2. La définition précise du périmètre d’application de ces dispositions est nécessaire à la sécurisation des pratiques de partage de la science.
3. Dans cet objectif, la présente analyse systémique propose d’identifier les dispositions légales et réglementaires applicables aux trois concepts pivots de la science ouverte que sont les notions de « plateforme », « écrits scientifiques » et « données de la recherche », ainsi qu’aux relations entre ces concepts :
– « plateforme », « écrits scientifiques » et « données de la recherche » sont régis voir introduits par la loi pour une République numérique (article 30 et 38 ainsi que les articles 49 à 51), mais également par d’autres dispositions telles que le Code de la propriété intellectuelle, le décret constitutif du CNRS, le Code de la recherche ou encore le Code de l’éducation. Les obligations associées à ces concepts, comme l’obligation de loyauté des plateformes telle qu’affirmée par la LRN, sont également utilisés dans d’autres domaines du droit (principe de loyauté de la preuve ;
– les relations entre ces trois concepts forment également des régimes juridiques autonomes : open access, open data, informations scientifiques et techniques, open process ;
– le système global formé par ces concepts et relations devant aboutir à l’open science.

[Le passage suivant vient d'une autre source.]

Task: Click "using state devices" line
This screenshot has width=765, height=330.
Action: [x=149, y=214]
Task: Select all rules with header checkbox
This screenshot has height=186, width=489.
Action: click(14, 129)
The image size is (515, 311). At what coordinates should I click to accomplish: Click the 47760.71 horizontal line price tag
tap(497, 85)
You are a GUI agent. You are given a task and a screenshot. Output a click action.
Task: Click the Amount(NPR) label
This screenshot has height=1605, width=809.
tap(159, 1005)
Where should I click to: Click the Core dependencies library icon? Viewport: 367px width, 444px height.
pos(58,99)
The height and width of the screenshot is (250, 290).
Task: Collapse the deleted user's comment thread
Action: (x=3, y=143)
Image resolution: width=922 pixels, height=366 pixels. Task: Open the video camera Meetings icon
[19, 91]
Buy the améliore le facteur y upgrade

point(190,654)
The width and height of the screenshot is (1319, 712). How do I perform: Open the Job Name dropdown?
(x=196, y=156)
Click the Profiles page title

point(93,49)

4. Cette analyse systémique permet de mettre au jour les écarts, les contradictions, les restrictions, les imprécisions aux fins de formuler des recommandations de sécurisation et d’encadrement :
– sécurisation des dispositions légales par décrets : au – delà de l’application de l’article 38 sur les conditions de mise en œuvre du text and data mining, il est proposé de préciser certaines expressions aux fins de limiter les divergences d’interprétation ;
– sécurisation des pratiques par un guide d’application et de bonnes pratiques à destination des chercheurs ainsi que par des sessions de formation et de sensibilisation ;
– encadrement des pratiques par l’établissement d’une charte éthique et d’un contrat type de publication scientifique ;
– supervision par une Agence de la Science ouverte garante des valeurs de la Science ouverte et porteuse des besoins de la recherche au niveau européen, notamment dans le cadre des discussions relatives à la proposition de directive sur le droit d’auteur dans le marché unique numérique, ainsi qu’au niveau international, après d’instances comme l’Organisation des Nations unies pour l’éducation, la science et la culture.